**WRITTEN REQUEST**
Format every line of the records below as a numbered list, skipping blank lines and leaving out the pictures.

------ GIVEN DATA ------

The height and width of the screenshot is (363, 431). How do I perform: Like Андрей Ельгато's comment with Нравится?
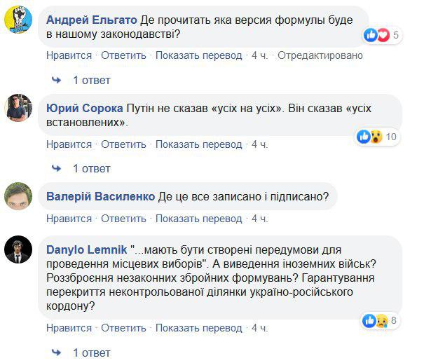[x=69, y=55]
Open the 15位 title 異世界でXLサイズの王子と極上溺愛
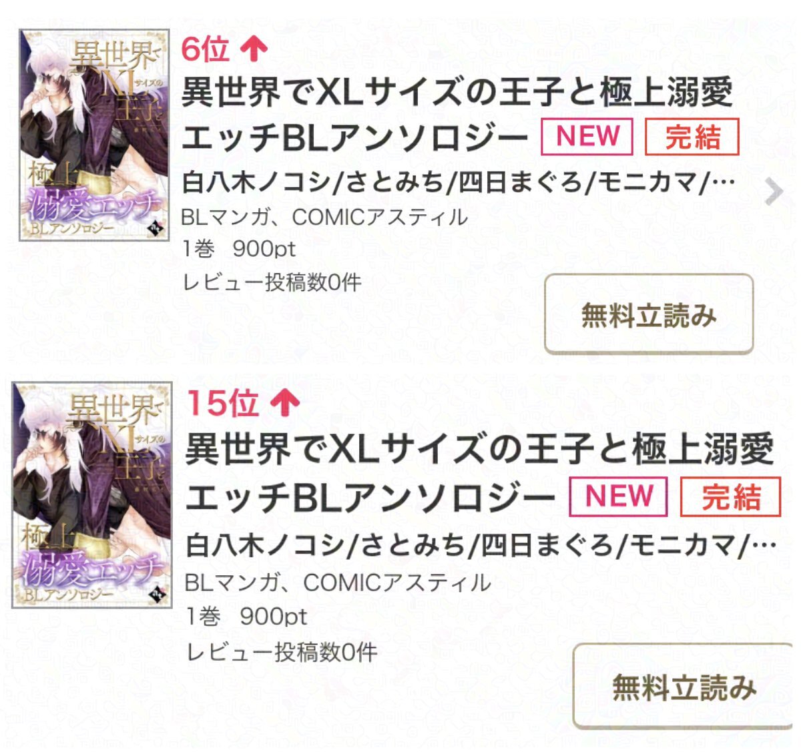Image resolution: width=801 pixels, height=752 pixels. (479, 448)
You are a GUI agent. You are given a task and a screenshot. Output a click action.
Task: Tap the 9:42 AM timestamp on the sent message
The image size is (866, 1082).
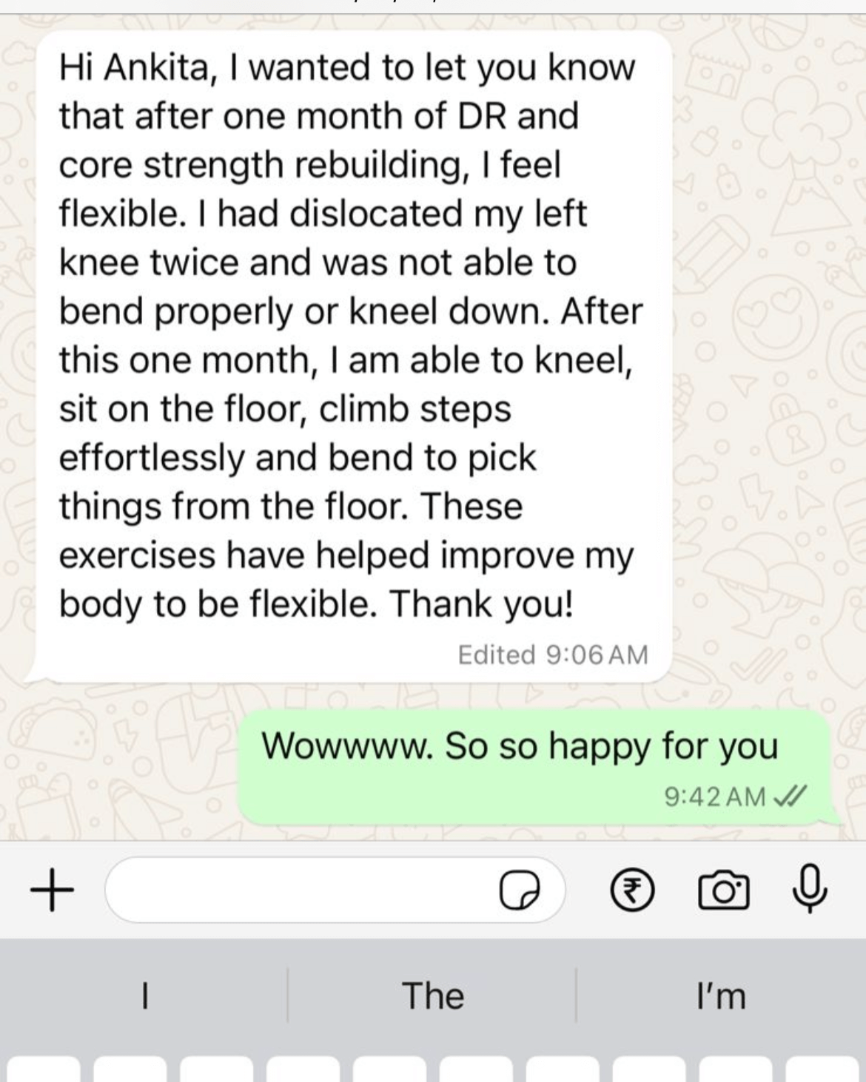714,797
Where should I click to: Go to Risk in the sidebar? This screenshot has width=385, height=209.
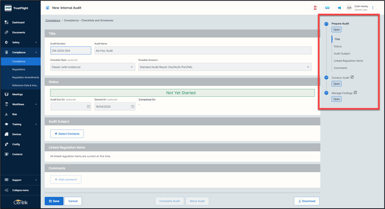[15, 114]
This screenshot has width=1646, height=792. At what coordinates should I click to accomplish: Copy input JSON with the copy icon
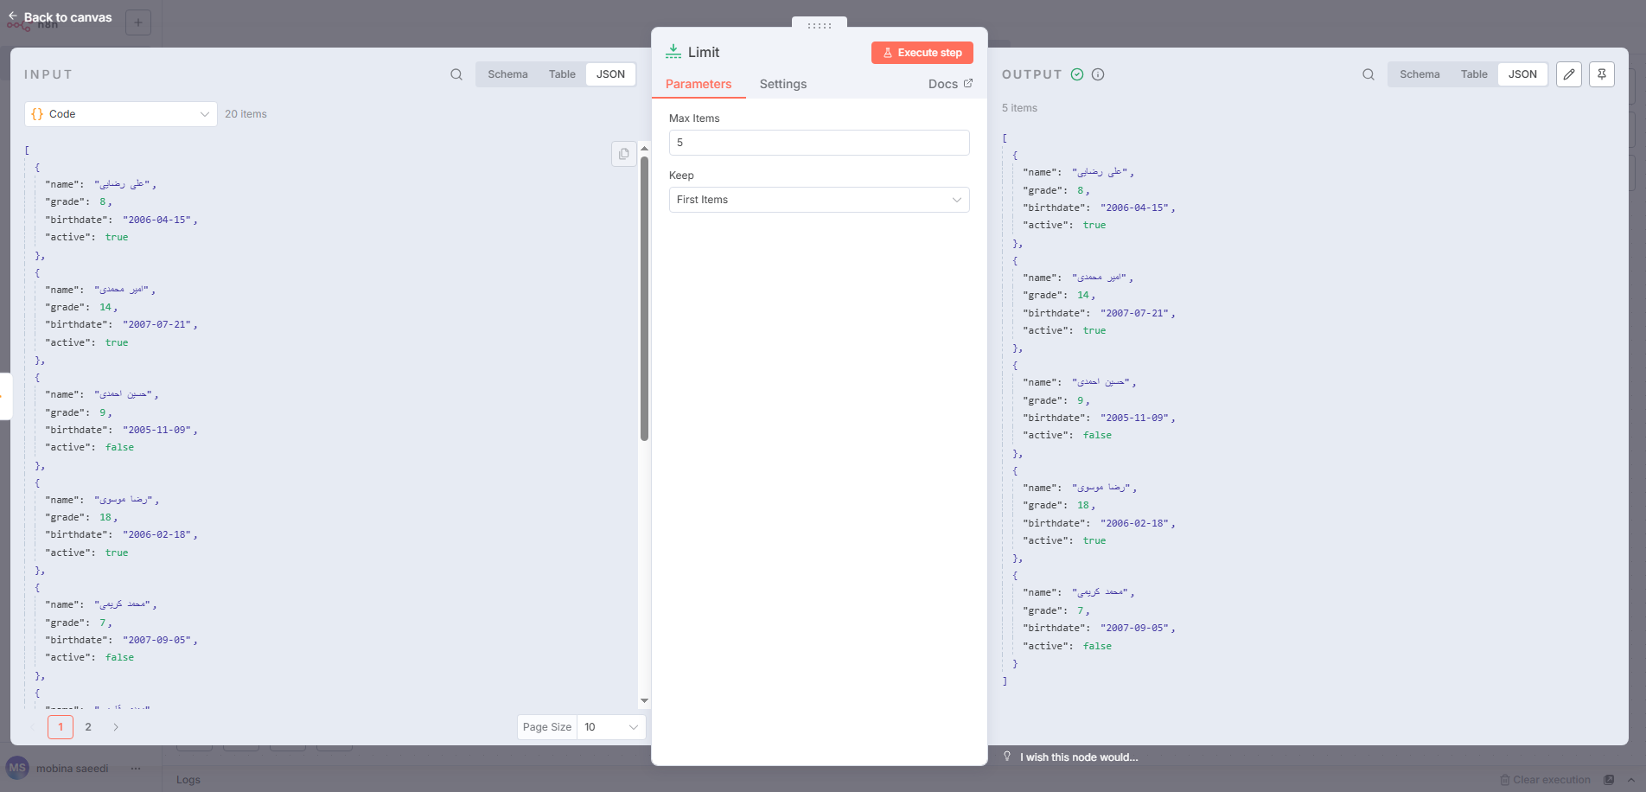[x=623, y=154]
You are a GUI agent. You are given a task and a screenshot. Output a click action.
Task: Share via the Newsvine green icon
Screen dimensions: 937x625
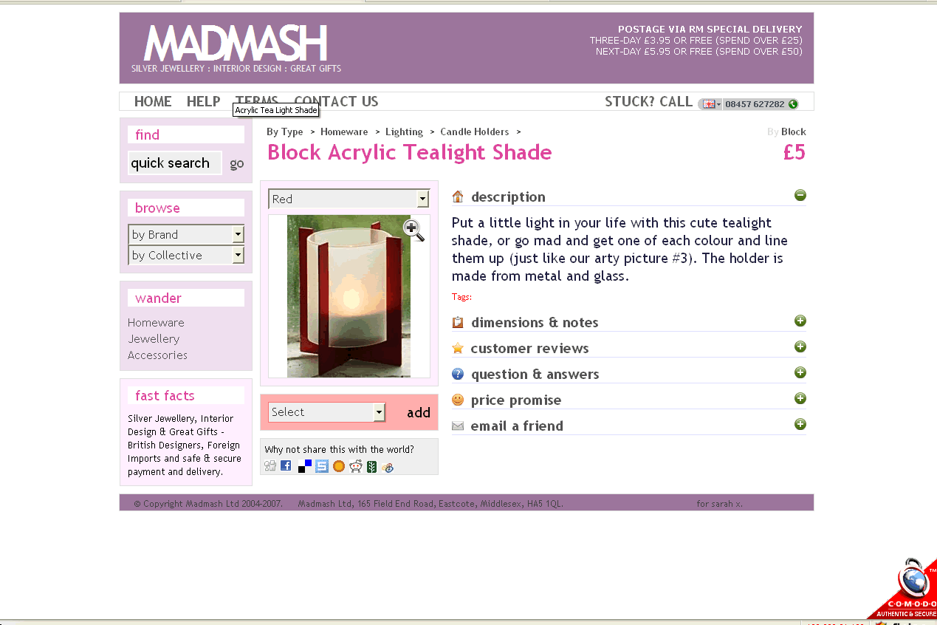[372, 466]
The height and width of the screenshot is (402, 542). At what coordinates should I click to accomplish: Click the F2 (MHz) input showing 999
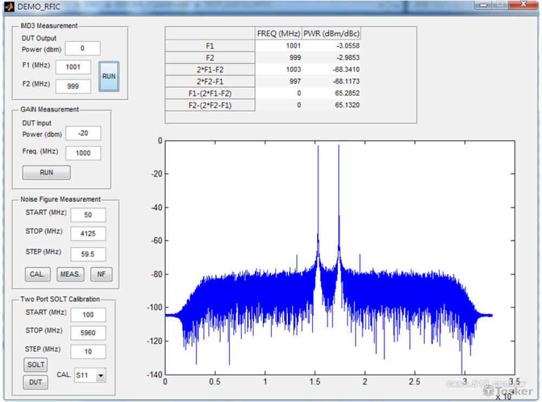[73, 86]
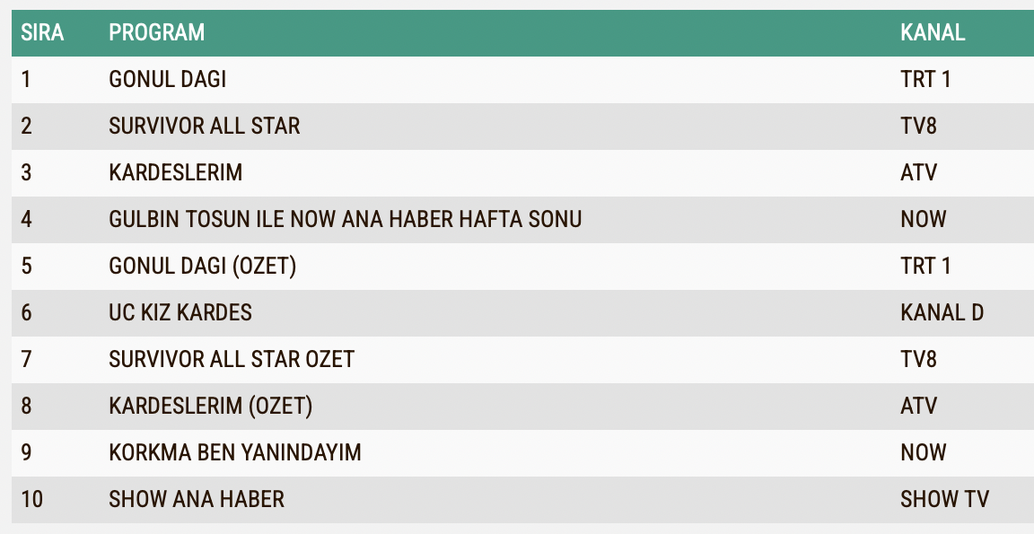Screen dimensions: 1034x534
Task: Click KARDESLERIM in the third row
Action: pyautogui.click(x=175, y=172)

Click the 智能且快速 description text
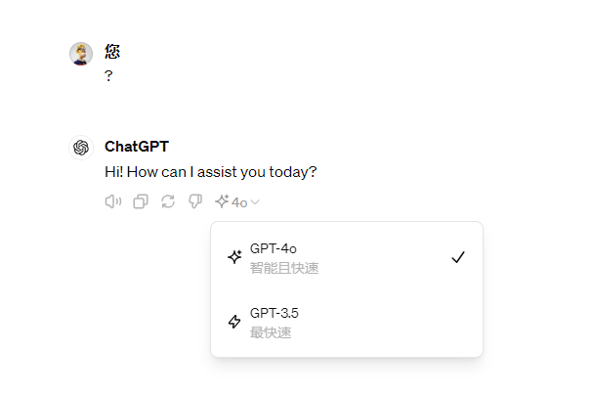pyautogui.click(x=284, y=268)
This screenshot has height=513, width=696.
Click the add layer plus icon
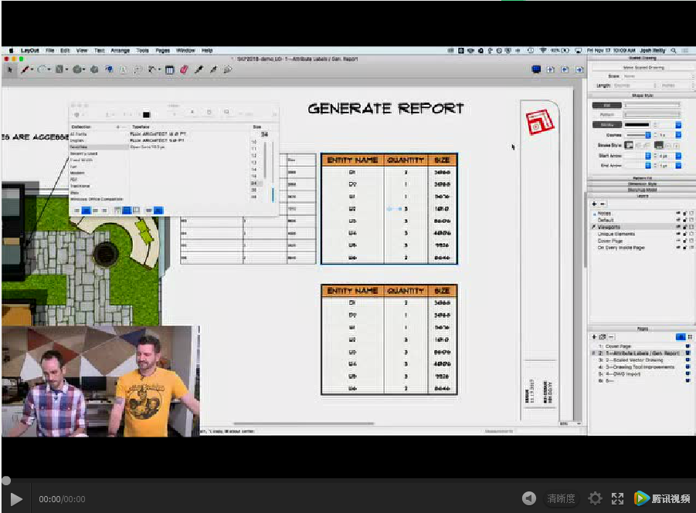[595, 204]
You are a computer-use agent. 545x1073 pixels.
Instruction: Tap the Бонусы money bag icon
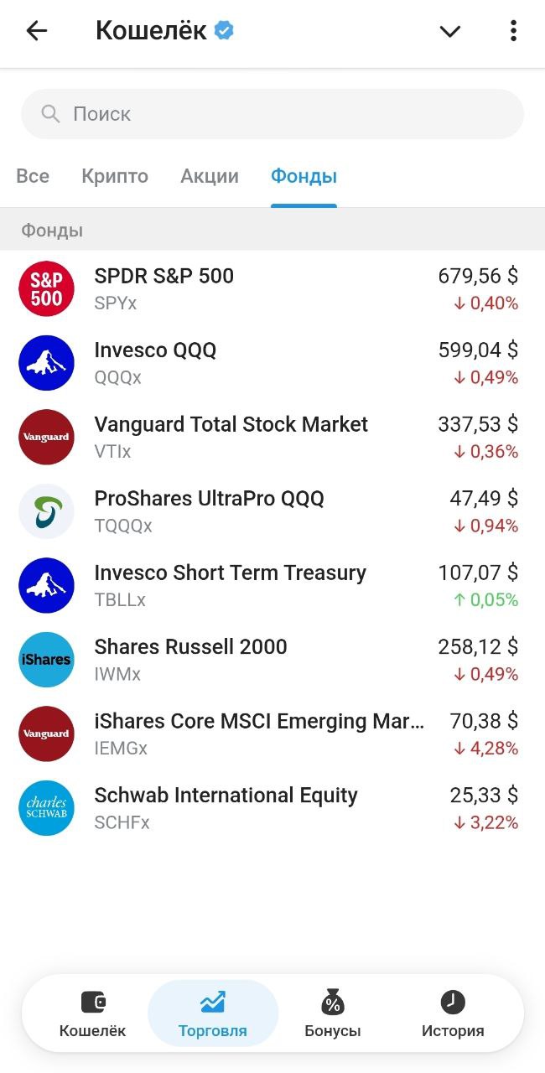click(332, 1003)

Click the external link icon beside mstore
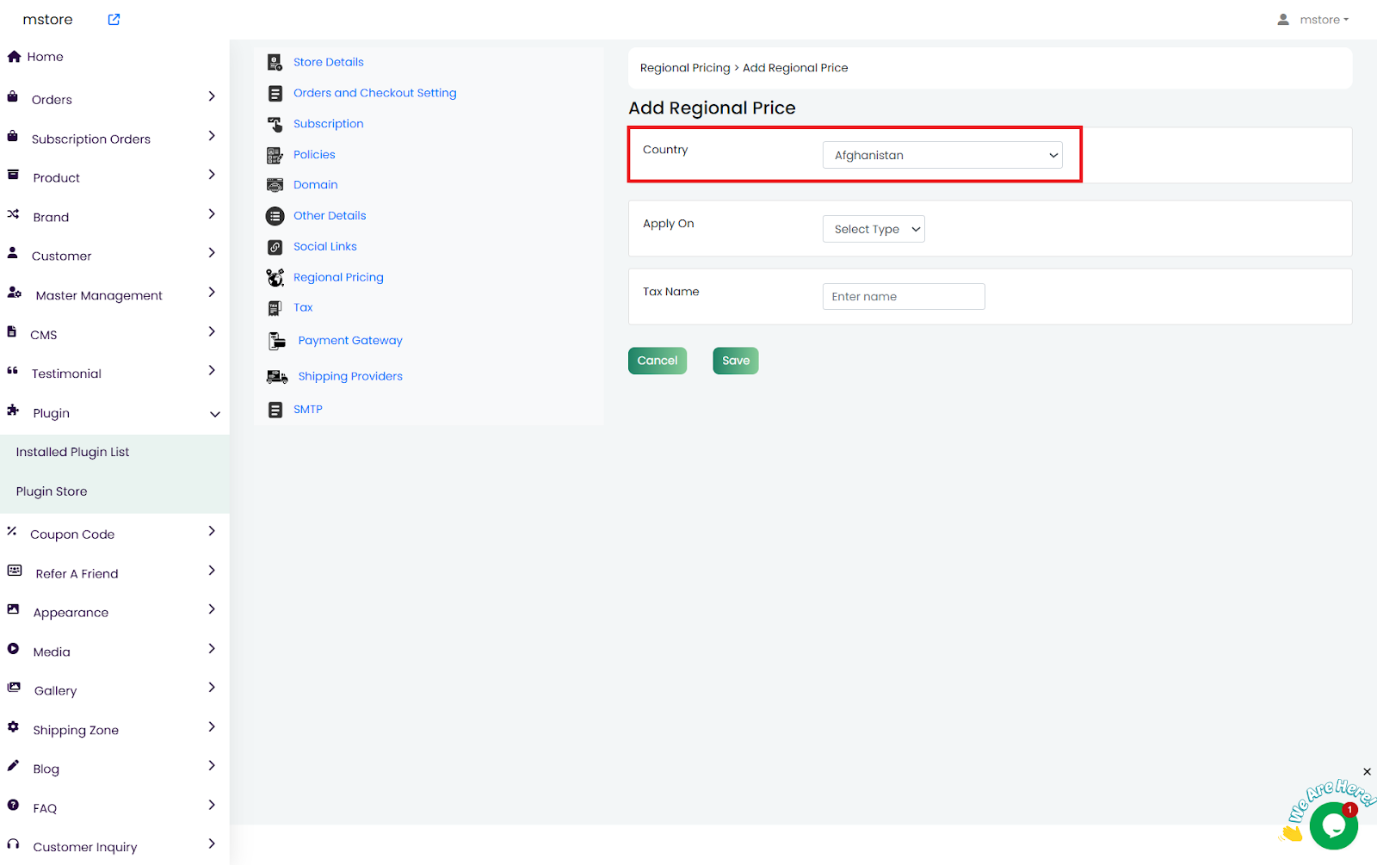tap(114, 19)
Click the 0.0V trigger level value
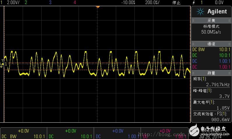 219,3
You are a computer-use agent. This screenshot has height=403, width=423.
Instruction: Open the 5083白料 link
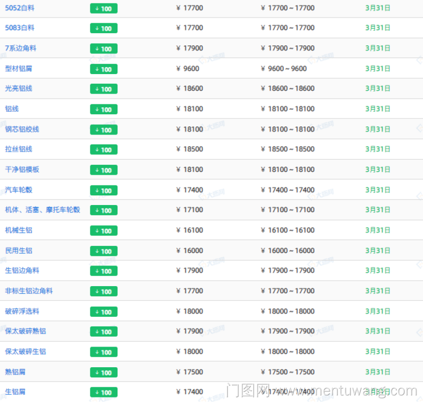[20, 28]
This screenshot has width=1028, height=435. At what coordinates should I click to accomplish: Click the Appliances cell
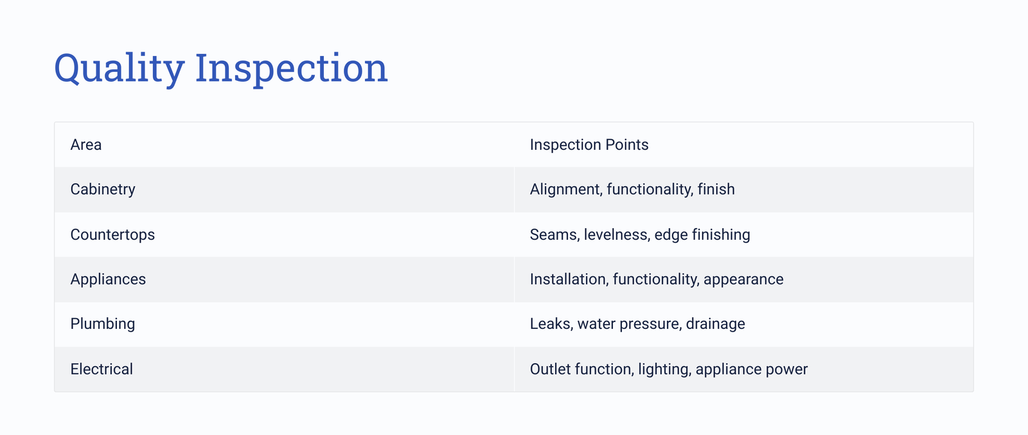tap(285, 280)
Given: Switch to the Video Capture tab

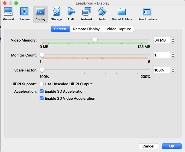Looking at the screenshot, I should point(119,29).

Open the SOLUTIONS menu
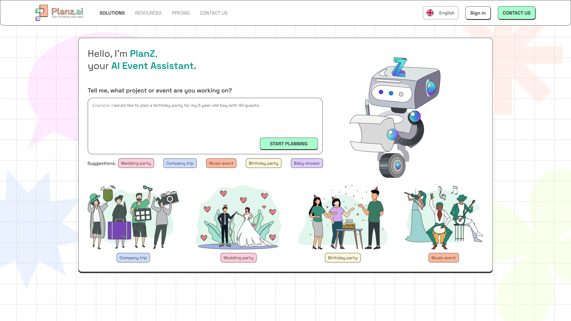[x=112, y=13]
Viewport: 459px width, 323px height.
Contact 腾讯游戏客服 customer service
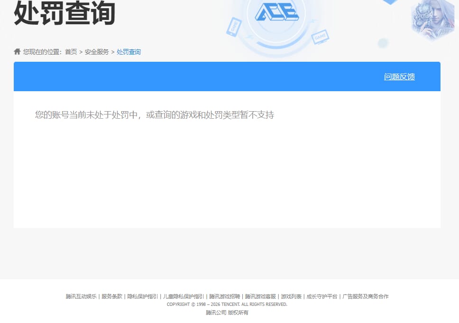[x=260, y=296]
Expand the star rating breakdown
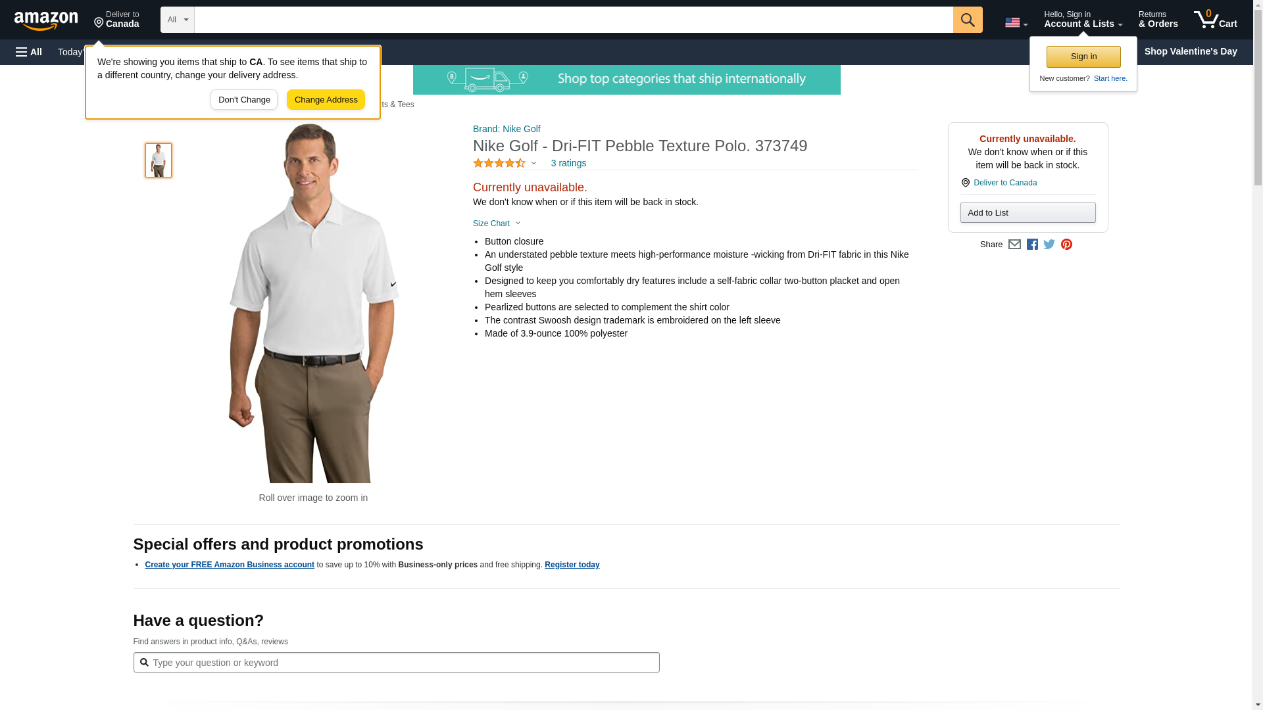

------

**FINAL RESULT**
1. The height and width of the screenshot is (363, 431). How do I perform: Like Андрей Ельгато's comment with Нравится?
2. [x=69, y=55]
3. Open the 15位 title 異世界でXLサイズの王子と極上溺愛
4. Image resolution: width=801 pixels, height=752 pixels. (479, 448)
5. You are a GUI agent. You are given a task and a screenshot. Output a click action.
6. Task: Tap the 9:42 AM timestamp on the sent message
7. The image size is (866, 1082).
8. 714,797
9. Where should I click to: Go to Risk in the sidebar? This screenshot has width=385, height=209.
10. [15, 114]
11. This screenshot has width=1646, height=792. At what coordinates should I click to accomplish: Copy input JSON with the copy icon
12. [x=623, y=154]
13. You are a GUI agent. You are given a task and a screenshot. Output a click action.
14. Task: Share via the Newsvine green icon
15. Screen dimensions: 937x625
16. [372, 466]
17. The height and width of the screenshot is (402, 542). At what coordinates should I click to accomplish: Click the F2 (MHz) input showing 999
18. [73, 86]
19. Screen dimensions: 1034x534
20. Task: Click KARDESLERIM in the third row
21. Action: pyautogui.click(x=175, y=172)
22. Click the 智能且快速 description text
23. pyautogui.click(x=284, y=268)
24. This screenshot has height=513, width=696.
25. Click the add layer plus icon
26. [595, 204]
27. You are a computer-use agent. 545x1073 pixels.
28. Instruction: Tap the Бонусы money bag icon
29. click(332, 1003)
30. Click the external link icon beside mstore
31. tap(114, 19)
32. Click the 0.0V trigger level value
33.  219,3
34. You are a computer-use agent. This screenshot has height=403, width=423.
35. Instruction: Open the 5083白料 link
36. [20, 28]
37. This screenshot has width=1028, height=435. At what coordinates should I click to accomplish: Click the Appliances cell
38. tap(285, 280)
39. Given: Switch to the Video Capture tab
40. Looking at the screenshot, I should point(119,29).
41. Open the SOLUTIONS menu
42. [x=112, y=13]
43. Viewport: 459px width, 323px height.
44. Contact 腾讯游戏客服 customer service
45. [x=260, y=296]
46. Expand the star rating breakdown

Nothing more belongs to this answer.